__CONSIGNE 1__
Dans le texte choisi, à quoi l'Abbé Nshole est-il comparé ?

__TEXTE CHOISI__
####################
Mais en lieu et place de lumières, on s’est retrouvé en fin de compte dans une totale opacité. Les téléspectateurs stupéfaits ont entendu un discours "cache-sexe" et "pousse-au-crime" qui en dit long sur le personnage de ce prêtre, sur les objectifs parfois inavoués de ceux qui contrôlent aujourd’hui son institution et sur leur mode opératoire dans leurs relations avec le pouvoir établi et la société congolaise.On s’est vite rendu à l’évidence qu’à défaut d’imposer la loi des intérêts qu’il sert aux autorités temporelles - l’époque où les dirigeants des nations se faisaient une joie d’accéder aux désirs du pouvoir spirituel étant révolue -, l’Abbé Nshole, se vautre comme une luciole étourdie qui risque de se brûler les ailes au contact du feu politique, dans la connivence avec la frange la plus extrémiste de l’opposition congolaise dont on lui fait le reproche d’être devenue une caisse de résonance.
####################
__CONSIGNE 2__
Dans les enregistrements, recopiez tel quel tout ce qui va de la ligne contenant "This screenshot has height=868, width=1389." jusqu'à la ligne contenant "the Seleziona Tutto", ces deux lignes comprises. Omettez les images dans votre réponse.

__DONNÉES DE L'EXERCICE__
####################
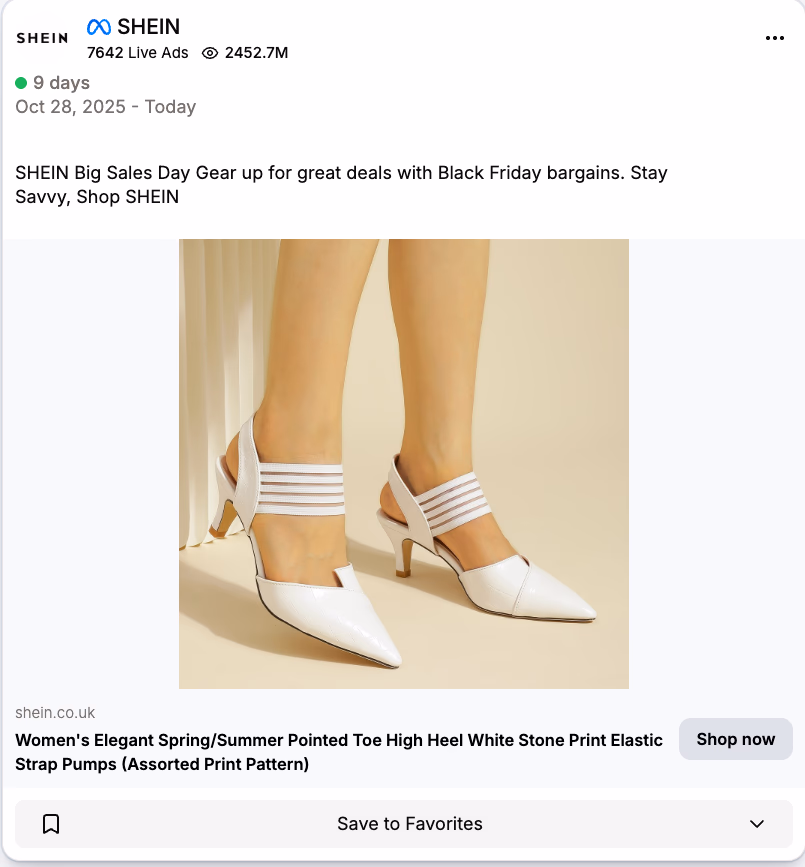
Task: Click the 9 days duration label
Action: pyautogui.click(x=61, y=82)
####################
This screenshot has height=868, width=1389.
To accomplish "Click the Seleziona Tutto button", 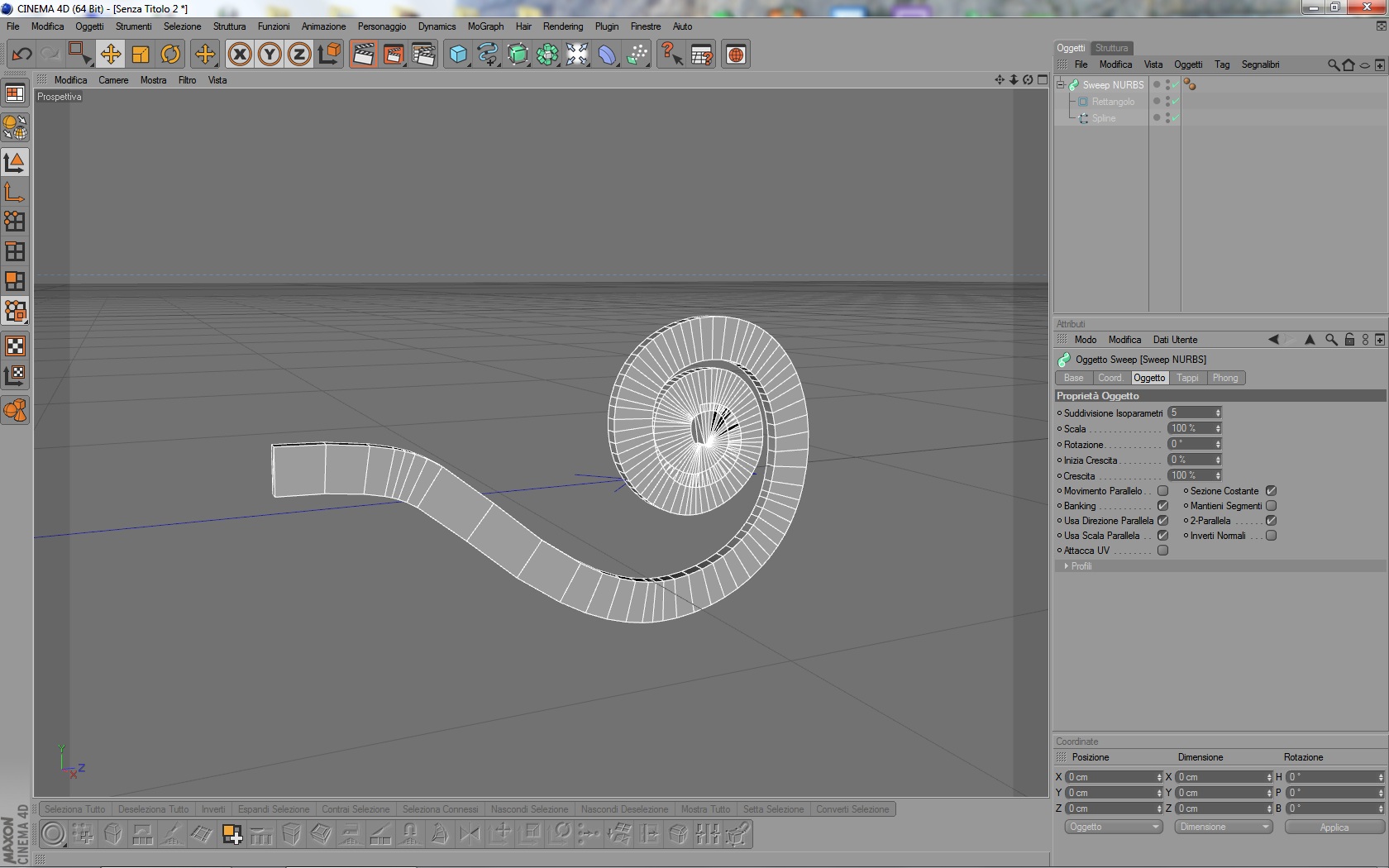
####################
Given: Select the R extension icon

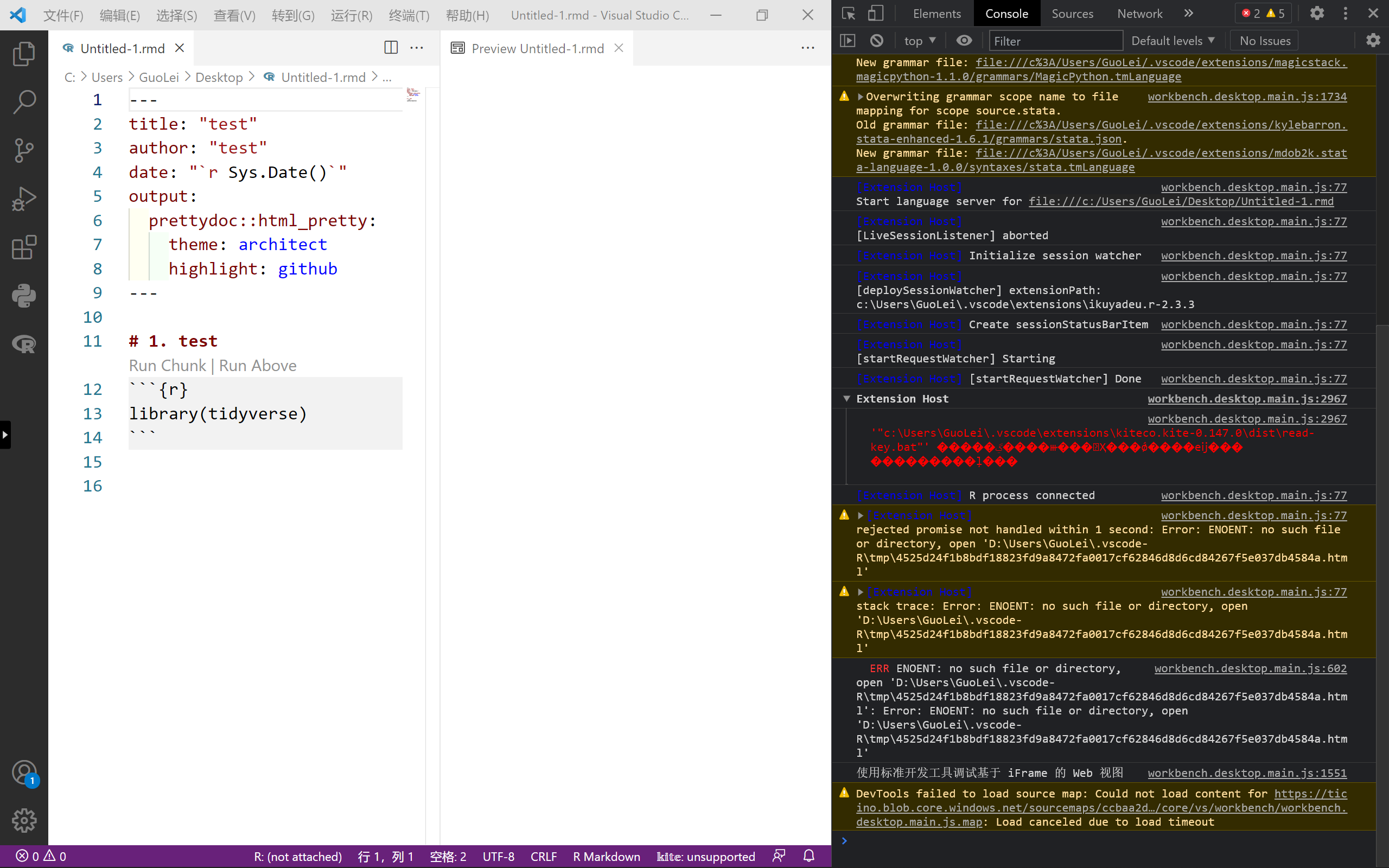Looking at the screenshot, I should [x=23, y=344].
####################
__RÉPONSE ATTENDUE 1__
À une luciole étourdie qui risque de se brûler les ailes au contact du feu politique.

__RÉPONSE ATTENDUE 2__
This screenshot has height=868, width=1389.
To accomplish "Click the Seleziona Tutto button", 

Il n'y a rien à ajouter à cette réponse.